● Aim of the exercise
Pull out every line in the entries below that contains the string "height". Case counts, so match capital and lowercase letters as given.

● Supplied information
*-*-*

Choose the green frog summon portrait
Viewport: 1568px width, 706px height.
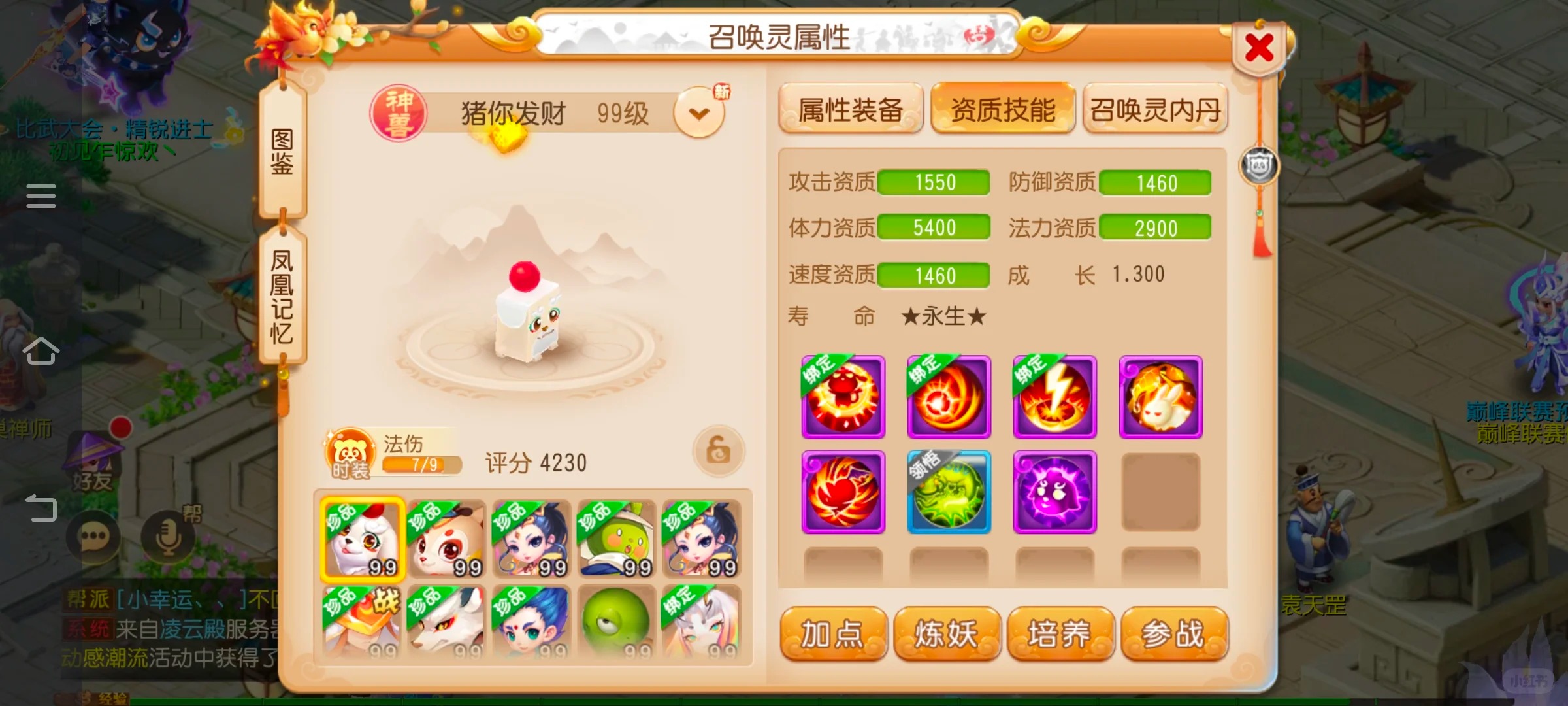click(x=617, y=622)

*-*-*

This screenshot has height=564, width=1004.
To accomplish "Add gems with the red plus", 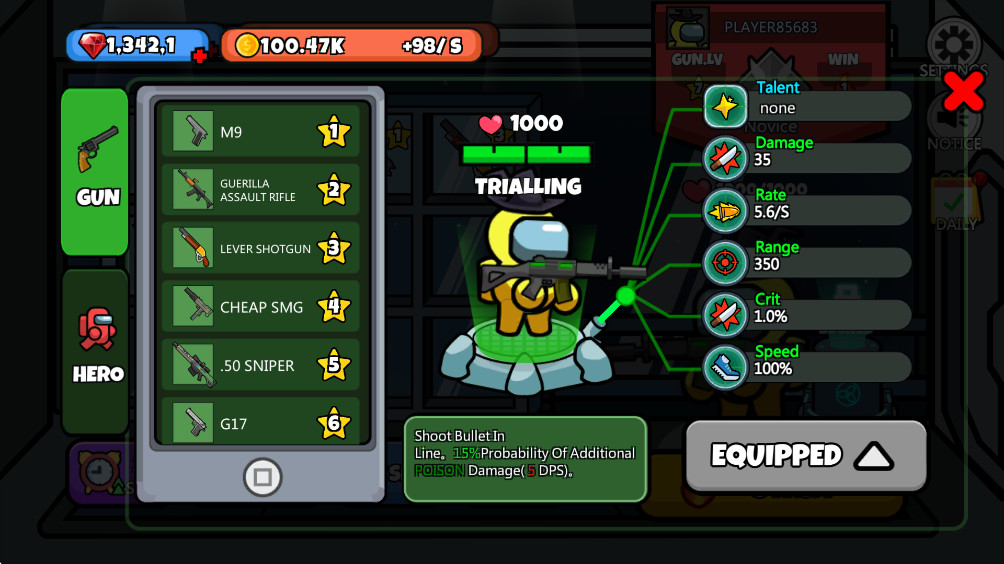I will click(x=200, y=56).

*-*-*

● Solution for this problem
Viewport: 1568px width, 706px height.
This screenshot has height=564, width=1004.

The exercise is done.